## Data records
■ ■ ■

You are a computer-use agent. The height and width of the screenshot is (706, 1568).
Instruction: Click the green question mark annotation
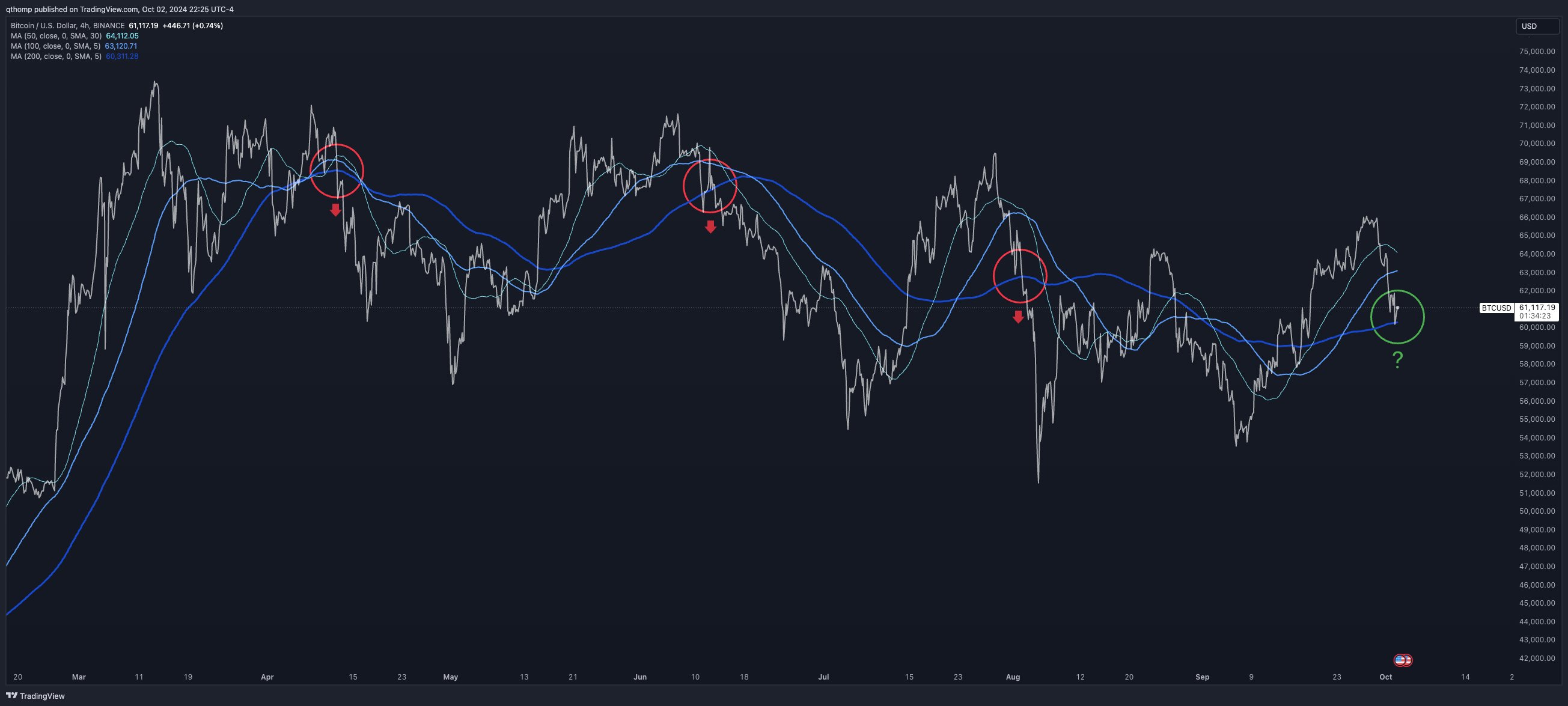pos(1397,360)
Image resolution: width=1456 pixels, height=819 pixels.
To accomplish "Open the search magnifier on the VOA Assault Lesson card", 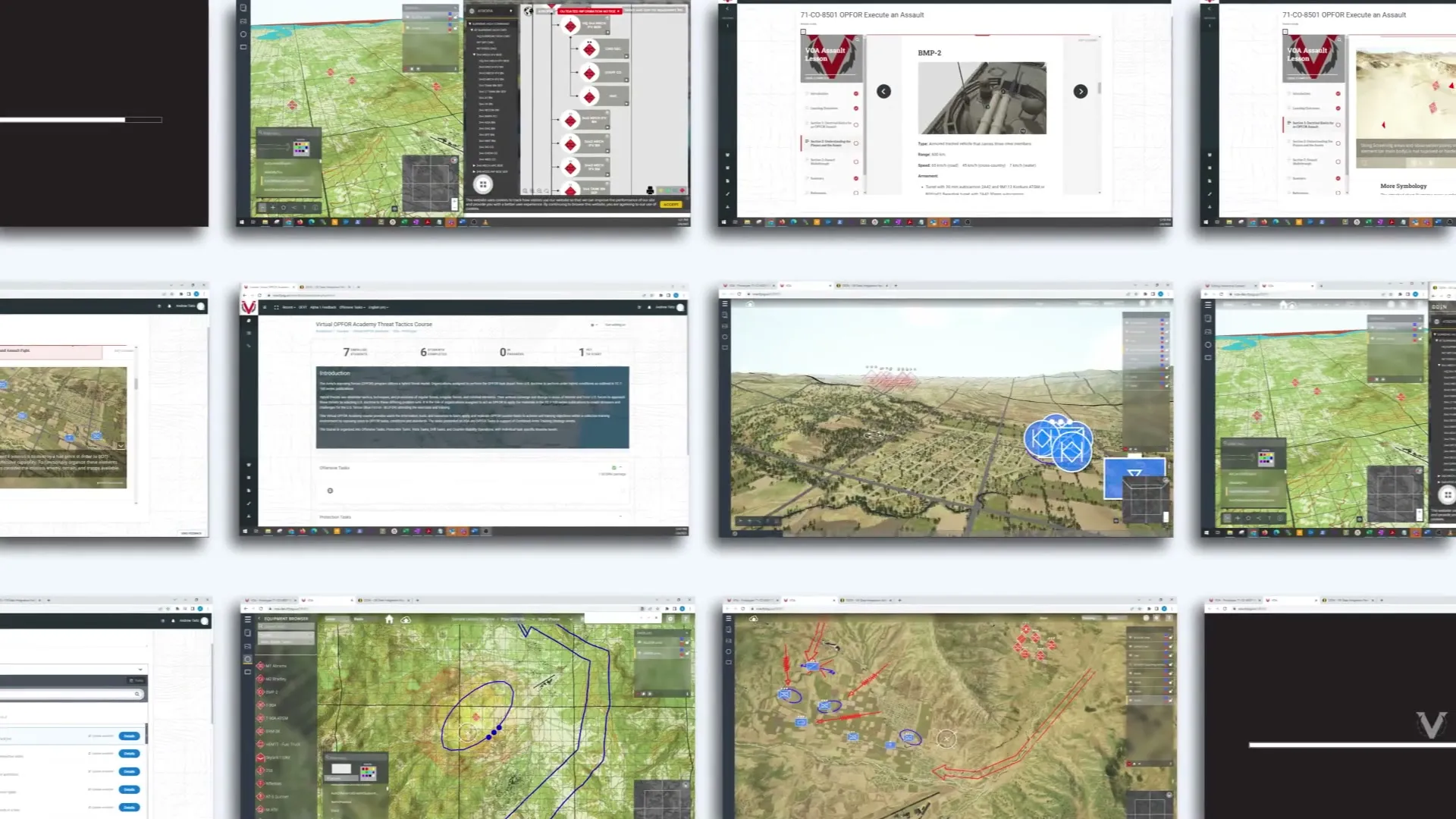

■ ■ ■

## Exercise directions
Every line in the records that holds the word "height" should be copied into the answer.

## Exercise output
You are a computer-use agent. The height and width of the screenshot is (706, 1568).
Image resolution: width=1456 pixels, height=819 pixels.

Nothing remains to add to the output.